Une simulation réalisée sur le site de l'Aide financière aux études montre que Lucie pourrait obtenir environ 3300 $ en prêt et 9800 $ en bourse pour l'année 2018-2019. Pour y avoir droit, elle devra toutefois suivre au moins quatre cours (12 crédits) par session afin d'être considérée comme étudiante à temps plein. Sinon, elle n'aura droit à aucune bourse. Comme elle aura besoin d'environ 30 000 $ pour payer ses dépenses, y compris ses cours, ces sommes seront insuffisantes.

Elle pourrait toutefois combler le manque à gagner en retirant des sommes de son REER. « Le Régime d'encouragement à l'éducation permanente (REEP) permet de retirer 10 000 $ par année jusqu'à un maximum de 20 000 $ pour étudier à temps plein, explique David Truong, conseiller au Centre d'expertise de Banque Nationale Gestion privée 1859. Il faut ensuite rembourser les montants retirés du REER à raison d'un dixième du montant total par année jusqu'à ce que le solde soit à zéro. »

Lucie pourrait donc retirer 10 000 $ en 2018 et 9000 $ en 2019. Elle aurait ainsi les sommes nécessaires pour étudier l'esprit en paix. « Sa marge de crédit pourra lui servir de coussin de sécurité », note M. Truong.

L'impact sur la retraite

Si Lucie n'allait pas aux études et conservait le même salaire, ses économies actuelles lui permettraient de maintenir son train de vie jusqu'à 83 ans environ. « Ce qu'elle va recevoir des régimes publics et de son petit régime de retraite de son employeur va pratiquement équivaloir à ses dépenses actuelles, souligne M. Truong. Sauf que ce dernier n'est probablement pas indexé à l'inflation. D'un autre côté, son fils va probablement voler de ses propres ailes et le condo va être fini de payer. Donc même sans augmentation de salaire, je ne serais pas trop craintif. »

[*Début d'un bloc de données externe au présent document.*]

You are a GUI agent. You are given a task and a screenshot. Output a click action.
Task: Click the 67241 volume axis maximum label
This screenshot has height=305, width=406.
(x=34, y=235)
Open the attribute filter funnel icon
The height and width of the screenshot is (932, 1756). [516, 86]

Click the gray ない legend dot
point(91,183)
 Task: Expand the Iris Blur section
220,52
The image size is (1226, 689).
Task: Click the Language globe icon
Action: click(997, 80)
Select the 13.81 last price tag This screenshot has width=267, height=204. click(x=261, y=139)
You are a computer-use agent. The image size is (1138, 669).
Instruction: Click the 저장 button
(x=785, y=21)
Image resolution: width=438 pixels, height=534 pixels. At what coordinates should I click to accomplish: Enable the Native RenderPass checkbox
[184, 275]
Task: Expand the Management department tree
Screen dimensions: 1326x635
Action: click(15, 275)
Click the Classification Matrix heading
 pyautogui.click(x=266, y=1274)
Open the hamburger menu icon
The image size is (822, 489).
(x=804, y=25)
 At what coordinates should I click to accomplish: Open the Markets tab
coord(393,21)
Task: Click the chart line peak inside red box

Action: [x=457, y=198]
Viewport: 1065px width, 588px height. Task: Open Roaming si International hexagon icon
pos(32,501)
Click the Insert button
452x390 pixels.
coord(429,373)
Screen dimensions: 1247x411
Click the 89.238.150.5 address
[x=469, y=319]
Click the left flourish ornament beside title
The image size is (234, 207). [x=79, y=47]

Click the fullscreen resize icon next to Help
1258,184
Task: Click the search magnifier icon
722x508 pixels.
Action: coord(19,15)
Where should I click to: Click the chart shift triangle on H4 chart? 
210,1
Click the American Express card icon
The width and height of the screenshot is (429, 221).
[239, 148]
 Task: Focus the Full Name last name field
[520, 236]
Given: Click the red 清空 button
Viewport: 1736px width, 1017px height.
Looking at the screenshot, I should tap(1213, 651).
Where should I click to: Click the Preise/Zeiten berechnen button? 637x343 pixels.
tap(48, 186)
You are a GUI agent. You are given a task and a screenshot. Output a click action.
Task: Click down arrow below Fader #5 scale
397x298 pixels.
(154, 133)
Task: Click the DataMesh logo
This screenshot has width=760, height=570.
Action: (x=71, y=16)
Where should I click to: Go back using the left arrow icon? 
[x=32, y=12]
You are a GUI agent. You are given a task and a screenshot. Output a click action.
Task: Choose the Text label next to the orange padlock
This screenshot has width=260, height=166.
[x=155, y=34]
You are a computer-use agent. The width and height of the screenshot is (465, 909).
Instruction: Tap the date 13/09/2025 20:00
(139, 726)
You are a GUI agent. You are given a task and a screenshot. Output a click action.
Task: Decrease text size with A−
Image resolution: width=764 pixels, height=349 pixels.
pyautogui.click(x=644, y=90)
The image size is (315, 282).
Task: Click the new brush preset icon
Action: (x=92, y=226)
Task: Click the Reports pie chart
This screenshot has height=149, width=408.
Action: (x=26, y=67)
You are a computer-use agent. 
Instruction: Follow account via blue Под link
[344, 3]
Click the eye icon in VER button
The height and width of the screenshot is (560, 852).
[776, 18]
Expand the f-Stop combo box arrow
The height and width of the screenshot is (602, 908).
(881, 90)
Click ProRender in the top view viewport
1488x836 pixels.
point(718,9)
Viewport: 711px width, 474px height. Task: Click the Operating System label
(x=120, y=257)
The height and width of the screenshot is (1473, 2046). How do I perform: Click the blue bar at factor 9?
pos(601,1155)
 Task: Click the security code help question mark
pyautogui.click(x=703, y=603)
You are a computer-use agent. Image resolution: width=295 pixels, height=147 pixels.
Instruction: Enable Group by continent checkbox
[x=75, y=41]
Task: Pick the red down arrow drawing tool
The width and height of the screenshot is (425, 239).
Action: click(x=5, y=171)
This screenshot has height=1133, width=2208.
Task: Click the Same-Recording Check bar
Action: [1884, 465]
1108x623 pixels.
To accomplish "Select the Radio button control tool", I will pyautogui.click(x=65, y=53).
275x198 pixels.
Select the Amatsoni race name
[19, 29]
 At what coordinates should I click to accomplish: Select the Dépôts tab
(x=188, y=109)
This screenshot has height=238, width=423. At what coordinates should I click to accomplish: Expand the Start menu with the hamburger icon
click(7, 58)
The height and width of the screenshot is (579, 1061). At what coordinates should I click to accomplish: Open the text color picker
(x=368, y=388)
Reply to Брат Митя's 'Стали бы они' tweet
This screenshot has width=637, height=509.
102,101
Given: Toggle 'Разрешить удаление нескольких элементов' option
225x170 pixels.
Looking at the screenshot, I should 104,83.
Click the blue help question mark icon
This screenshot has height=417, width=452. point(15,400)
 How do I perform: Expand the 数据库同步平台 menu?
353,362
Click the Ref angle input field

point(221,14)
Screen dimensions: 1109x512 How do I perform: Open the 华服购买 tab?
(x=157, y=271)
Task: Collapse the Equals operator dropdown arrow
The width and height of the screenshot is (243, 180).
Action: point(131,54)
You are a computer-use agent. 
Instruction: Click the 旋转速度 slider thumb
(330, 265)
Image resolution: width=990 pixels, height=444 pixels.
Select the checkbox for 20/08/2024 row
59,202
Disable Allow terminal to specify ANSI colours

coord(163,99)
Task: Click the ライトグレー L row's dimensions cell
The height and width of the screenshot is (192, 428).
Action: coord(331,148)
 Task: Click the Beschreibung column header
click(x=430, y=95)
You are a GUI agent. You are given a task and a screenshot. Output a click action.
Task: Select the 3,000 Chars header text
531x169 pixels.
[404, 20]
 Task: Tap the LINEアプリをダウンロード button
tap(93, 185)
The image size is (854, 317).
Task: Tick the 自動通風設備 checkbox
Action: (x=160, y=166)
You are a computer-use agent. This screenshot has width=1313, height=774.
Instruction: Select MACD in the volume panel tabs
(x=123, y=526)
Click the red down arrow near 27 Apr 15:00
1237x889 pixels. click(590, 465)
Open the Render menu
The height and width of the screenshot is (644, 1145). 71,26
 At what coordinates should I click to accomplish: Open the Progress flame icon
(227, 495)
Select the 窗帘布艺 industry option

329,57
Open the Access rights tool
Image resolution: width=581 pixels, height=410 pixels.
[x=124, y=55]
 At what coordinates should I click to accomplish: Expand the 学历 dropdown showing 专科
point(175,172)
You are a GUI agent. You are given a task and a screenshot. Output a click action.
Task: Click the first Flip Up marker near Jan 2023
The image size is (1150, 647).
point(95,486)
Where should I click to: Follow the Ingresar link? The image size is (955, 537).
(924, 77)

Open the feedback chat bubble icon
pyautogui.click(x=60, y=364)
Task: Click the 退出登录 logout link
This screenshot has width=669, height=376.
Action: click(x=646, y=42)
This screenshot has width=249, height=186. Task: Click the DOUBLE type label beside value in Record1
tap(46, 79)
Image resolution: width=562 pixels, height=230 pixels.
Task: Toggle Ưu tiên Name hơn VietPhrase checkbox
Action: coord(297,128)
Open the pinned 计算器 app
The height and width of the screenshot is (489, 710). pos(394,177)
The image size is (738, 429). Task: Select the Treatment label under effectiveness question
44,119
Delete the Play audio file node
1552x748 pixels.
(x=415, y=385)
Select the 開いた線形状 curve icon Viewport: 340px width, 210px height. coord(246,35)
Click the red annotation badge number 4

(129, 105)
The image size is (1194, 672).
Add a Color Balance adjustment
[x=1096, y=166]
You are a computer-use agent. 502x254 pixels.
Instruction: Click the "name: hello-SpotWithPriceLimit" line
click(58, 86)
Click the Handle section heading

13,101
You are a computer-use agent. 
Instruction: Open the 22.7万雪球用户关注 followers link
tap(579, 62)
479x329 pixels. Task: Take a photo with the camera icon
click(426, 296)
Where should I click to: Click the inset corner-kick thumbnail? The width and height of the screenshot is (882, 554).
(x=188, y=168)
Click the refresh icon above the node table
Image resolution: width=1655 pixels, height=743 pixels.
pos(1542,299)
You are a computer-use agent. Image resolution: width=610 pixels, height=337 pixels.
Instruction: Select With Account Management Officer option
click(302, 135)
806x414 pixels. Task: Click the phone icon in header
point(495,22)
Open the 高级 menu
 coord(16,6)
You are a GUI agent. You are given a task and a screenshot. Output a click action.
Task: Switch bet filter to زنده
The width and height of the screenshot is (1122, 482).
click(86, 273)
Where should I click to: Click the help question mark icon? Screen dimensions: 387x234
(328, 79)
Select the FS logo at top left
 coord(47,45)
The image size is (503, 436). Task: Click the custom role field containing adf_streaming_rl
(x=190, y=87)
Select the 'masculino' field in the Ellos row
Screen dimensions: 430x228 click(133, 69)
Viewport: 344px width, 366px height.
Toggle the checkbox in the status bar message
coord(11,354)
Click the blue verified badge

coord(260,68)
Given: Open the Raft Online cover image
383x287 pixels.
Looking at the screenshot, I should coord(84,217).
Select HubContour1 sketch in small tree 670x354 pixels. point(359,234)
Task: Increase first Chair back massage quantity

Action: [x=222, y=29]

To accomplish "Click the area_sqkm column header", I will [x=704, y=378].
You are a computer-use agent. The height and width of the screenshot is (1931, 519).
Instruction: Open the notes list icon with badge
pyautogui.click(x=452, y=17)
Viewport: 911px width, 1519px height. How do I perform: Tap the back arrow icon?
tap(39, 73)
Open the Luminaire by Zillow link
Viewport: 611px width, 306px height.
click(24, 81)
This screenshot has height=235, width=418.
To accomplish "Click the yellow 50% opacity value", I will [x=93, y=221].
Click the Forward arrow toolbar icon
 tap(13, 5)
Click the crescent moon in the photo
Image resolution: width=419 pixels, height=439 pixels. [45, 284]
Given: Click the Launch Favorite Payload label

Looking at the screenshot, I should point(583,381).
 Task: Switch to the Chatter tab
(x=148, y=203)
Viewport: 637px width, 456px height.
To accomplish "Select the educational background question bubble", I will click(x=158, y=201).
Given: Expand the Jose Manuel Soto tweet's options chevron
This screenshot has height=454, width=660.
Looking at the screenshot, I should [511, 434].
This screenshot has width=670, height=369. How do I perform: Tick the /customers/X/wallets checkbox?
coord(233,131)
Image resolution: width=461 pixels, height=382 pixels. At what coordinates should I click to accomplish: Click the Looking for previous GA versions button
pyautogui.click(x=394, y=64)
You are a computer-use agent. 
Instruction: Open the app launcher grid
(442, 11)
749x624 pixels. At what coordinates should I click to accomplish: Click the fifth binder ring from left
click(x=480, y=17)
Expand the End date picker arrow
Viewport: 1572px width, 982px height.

Par contre, si elle décroche vraiment un poste dont le salaire est de 50 000 $ par année à la suite de ses études, sa situation sera plus avantageuse. « Elle va rentrer assez vite dans son argent, c'est un très bon investissement, note M. Truong. Elle aura un surplus de plus de 14 000 $ par année jusqu'à ses 70 ans. » Elle devra rembourser son prêt étudiant et son REEP, bien entendu, mais pas la bourse qu'elle aura reçue.

« Elle va pouvoir mettre plus d'argent de côté pour sa retraite tout en augmentant un peu son niveau de vie d'ici là », indique M. Truong.